Exercise details :: Copy every line of the records below where the word "agent" occurs.

── Records to use ──

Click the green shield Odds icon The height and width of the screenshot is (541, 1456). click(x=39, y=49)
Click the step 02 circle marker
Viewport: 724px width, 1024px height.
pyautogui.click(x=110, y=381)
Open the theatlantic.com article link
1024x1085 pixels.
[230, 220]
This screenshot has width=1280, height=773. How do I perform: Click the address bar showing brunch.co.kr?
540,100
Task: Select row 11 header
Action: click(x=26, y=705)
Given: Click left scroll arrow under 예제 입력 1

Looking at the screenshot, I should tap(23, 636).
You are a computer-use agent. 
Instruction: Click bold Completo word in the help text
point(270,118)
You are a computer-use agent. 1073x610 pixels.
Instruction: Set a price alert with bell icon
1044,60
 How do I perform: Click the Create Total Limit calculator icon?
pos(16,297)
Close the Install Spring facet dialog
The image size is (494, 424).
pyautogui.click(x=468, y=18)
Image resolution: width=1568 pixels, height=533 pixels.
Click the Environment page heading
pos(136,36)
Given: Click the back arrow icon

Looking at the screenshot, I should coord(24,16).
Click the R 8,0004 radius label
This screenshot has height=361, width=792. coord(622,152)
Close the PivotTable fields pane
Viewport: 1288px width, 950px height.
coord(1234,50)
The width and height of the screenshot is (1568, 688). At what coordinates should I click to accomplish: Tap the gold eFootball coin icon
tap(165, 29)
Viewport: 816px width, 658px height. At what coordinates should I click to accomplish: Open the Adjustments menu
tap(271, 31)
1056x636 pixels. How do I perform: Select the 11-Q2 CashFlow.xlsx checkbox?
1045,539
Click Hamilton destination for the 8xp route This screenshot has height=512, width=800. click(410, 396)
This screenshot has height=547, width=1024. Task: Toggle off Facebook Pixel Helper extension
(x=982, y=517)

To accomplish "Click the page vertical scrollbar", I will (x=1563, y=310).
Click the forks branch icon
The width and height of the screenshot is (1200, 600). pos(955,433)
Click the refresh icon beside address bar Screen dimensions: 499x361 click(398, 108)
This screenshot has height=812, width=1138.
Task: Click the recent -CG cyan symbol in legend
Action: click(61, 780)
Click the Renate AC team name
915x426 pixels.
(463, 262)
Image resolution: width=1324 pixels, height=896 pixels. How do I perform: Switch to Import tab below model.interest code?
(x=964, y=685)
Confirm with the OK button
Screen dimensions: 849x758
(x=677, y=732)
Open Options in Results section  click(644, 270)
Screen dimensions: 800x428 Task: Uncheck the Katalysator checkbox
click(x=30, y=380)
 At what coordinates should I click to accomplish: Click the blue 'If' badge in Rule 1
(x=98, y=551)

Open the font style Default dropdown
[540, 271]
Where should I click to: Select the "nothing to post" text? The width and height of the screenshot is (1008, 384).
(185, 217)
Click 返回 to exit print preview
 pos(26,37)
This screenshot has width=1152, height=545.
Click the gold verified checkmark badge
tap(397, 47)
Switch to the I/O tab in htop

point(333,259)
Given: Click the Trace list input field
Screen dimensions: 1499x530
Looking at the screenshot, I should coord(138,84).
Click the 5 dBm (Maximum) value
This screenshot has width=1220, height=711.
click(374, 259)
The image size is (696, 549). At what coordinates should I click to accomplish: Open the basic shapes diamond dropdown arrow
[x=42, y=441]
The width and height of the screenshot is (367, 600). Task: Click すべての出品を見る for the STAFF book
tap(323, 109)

───

Output for this task ::
You are a computer-use agent. 
You are a computer-use agent. 1073x610 pixels.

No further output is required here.